====== Task inputs

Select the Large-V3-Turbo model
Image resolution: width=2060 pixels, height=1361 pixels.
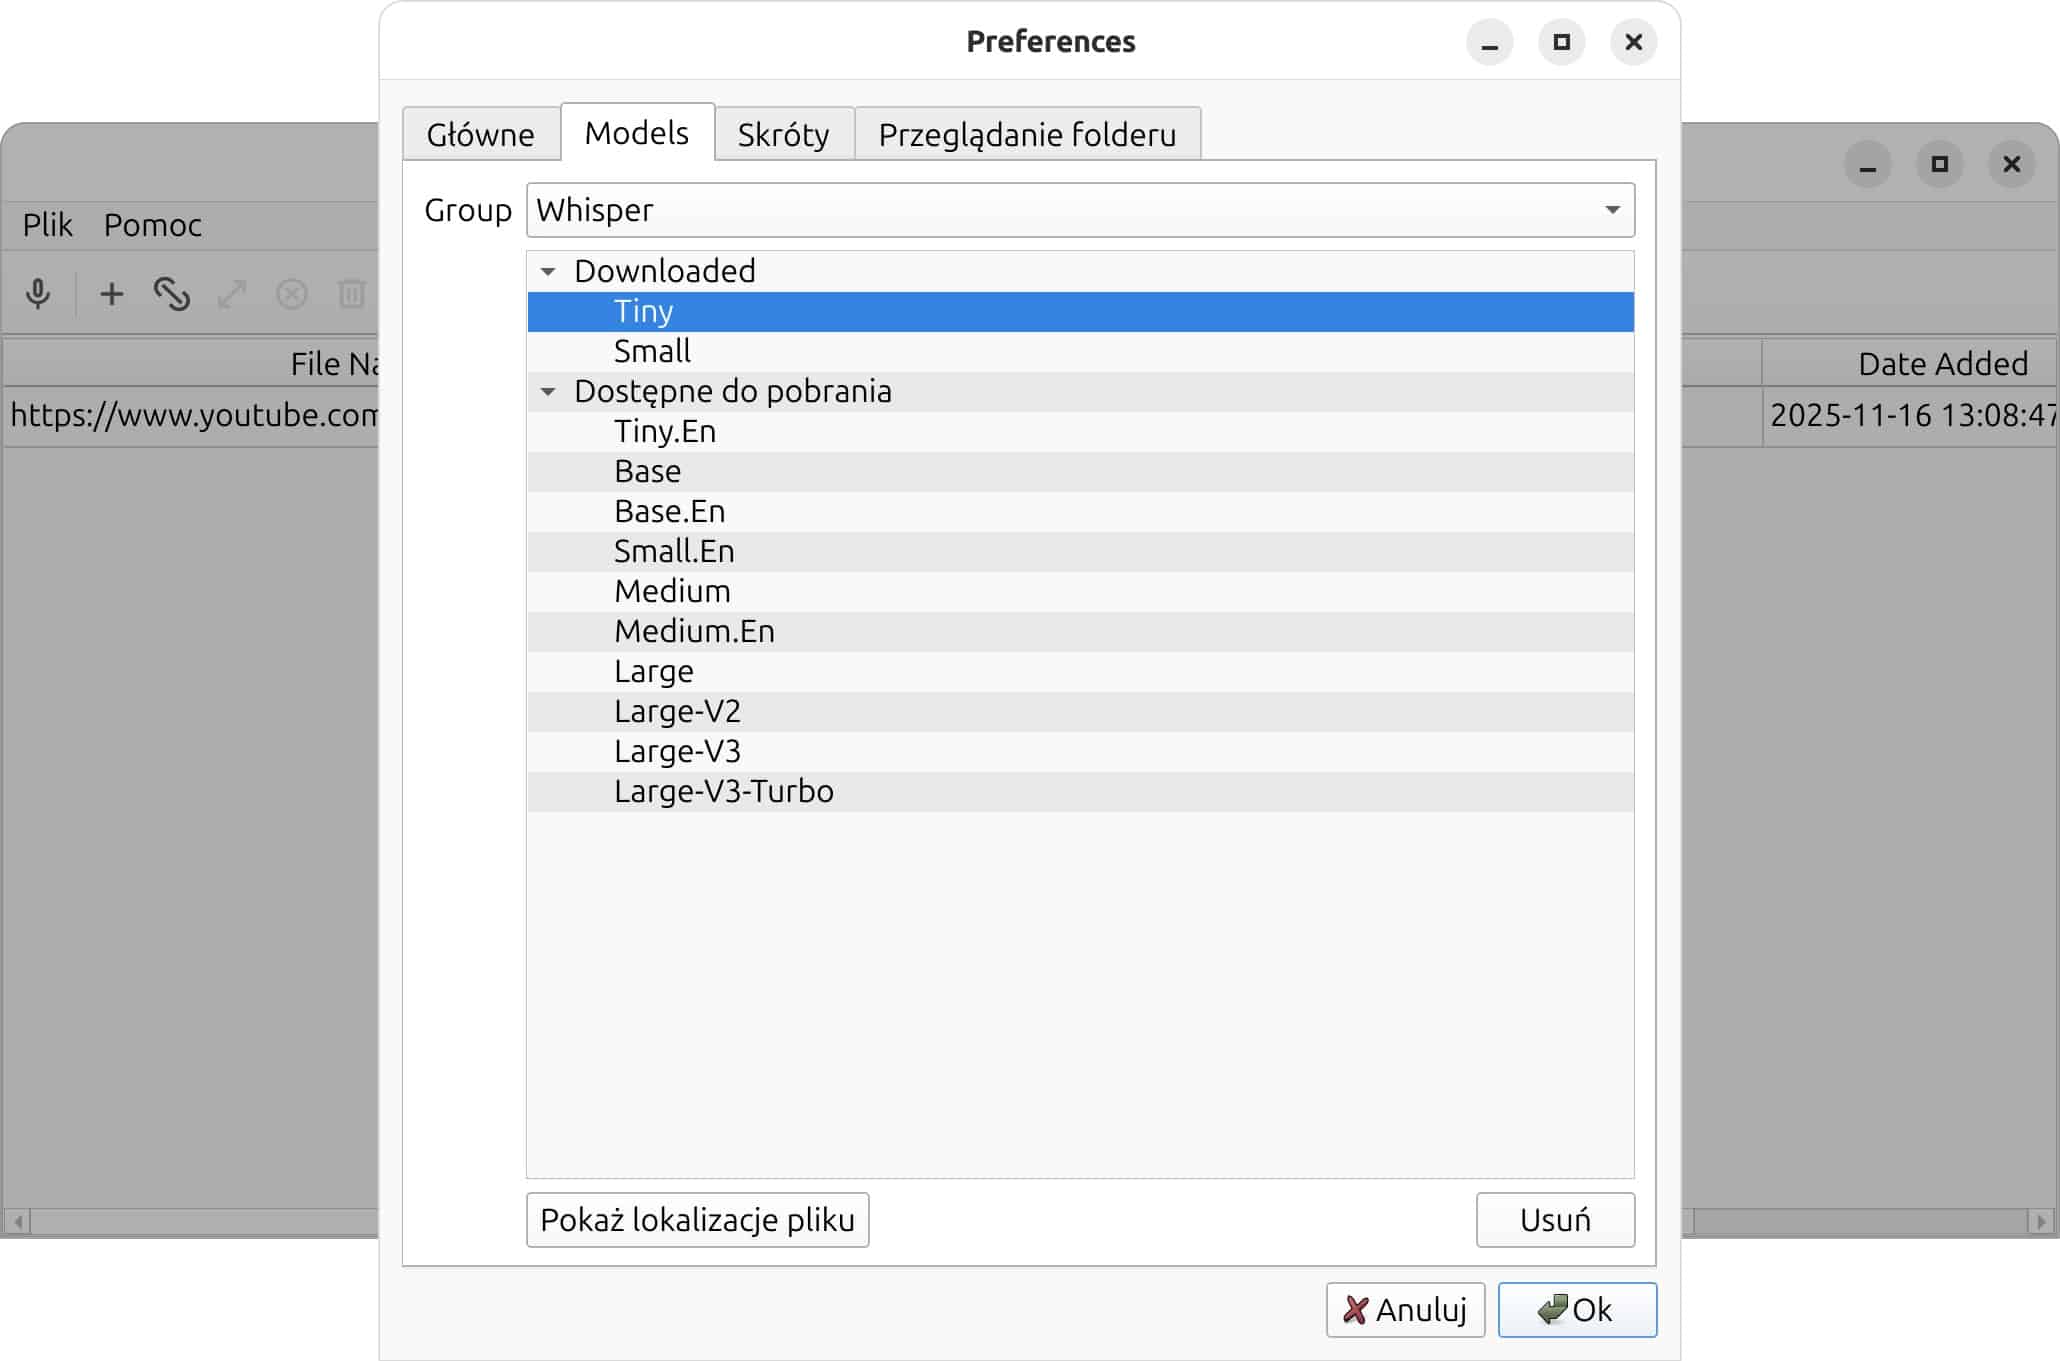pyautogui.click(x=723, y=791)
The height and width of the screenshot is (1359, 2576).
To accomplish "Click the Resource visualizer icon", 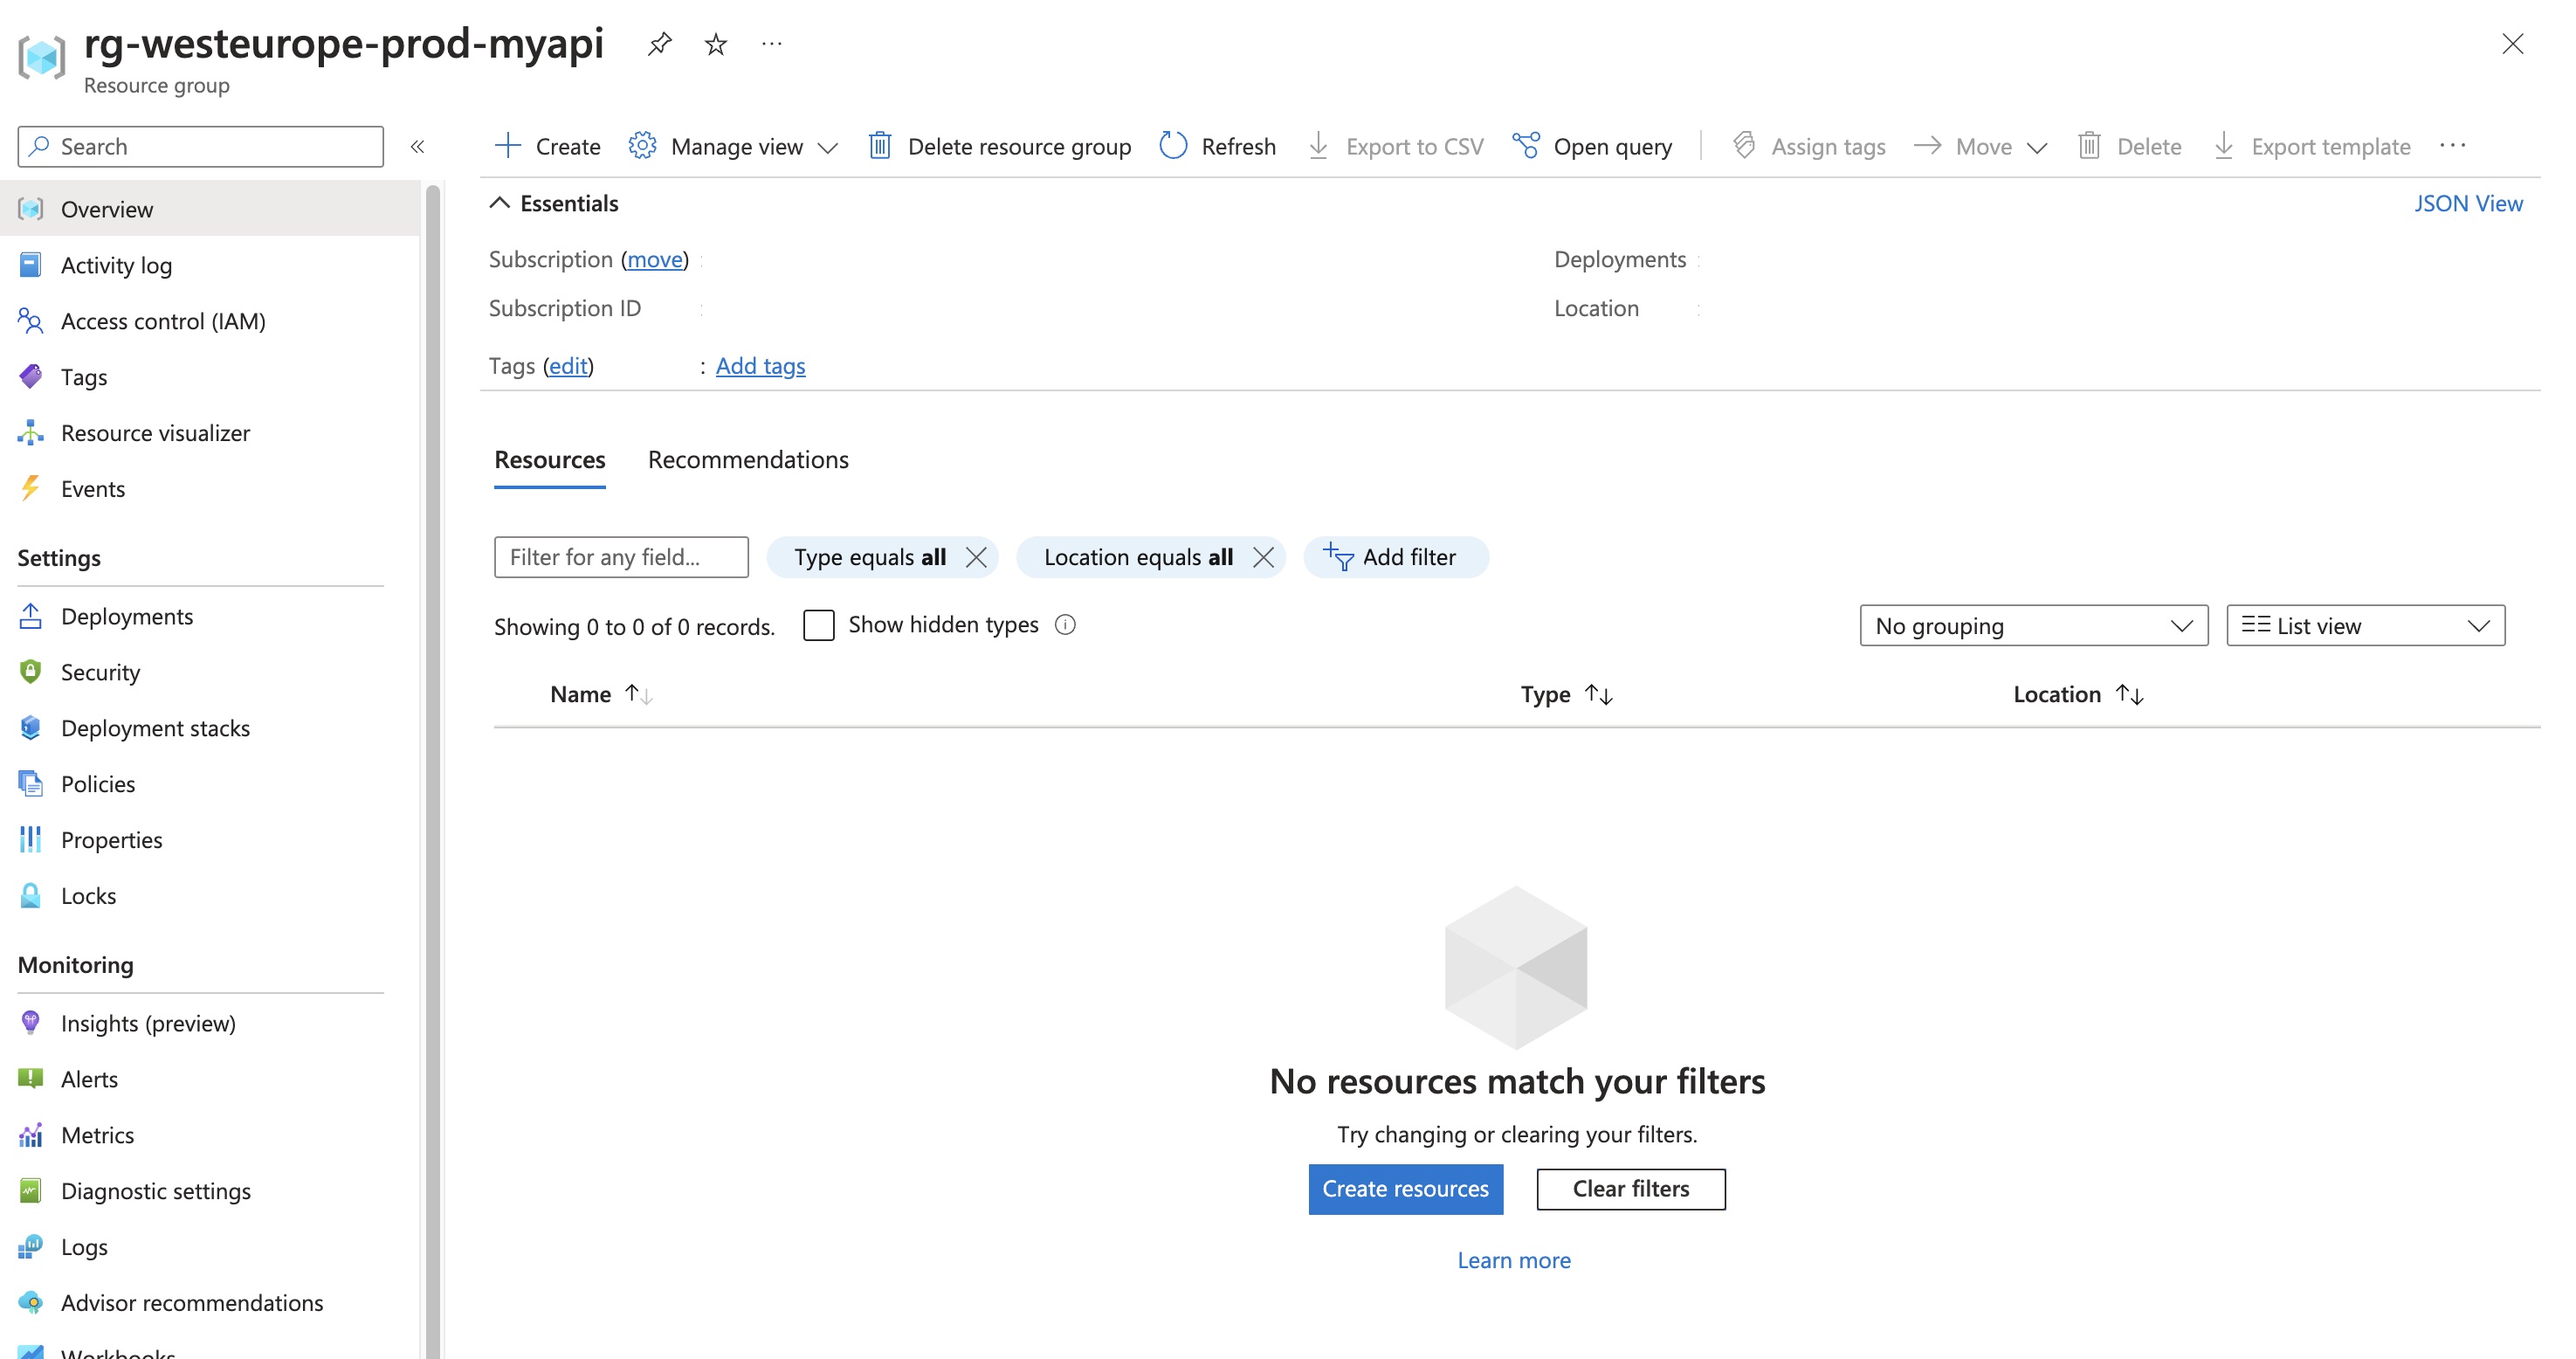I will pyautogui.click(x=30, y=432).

============

### Work task:
The answer should contain nothing but the lines from the top of the data above through the line containing "The height and", copied exactly, with no images.

### Written reply:
Select the Large-V3-Turbo model
Image resolution: width=2060 pixels, height=1361 pixels.
pyautogui.click(x=723, y=791)
The height and width of the screenshot is (1359, 2576).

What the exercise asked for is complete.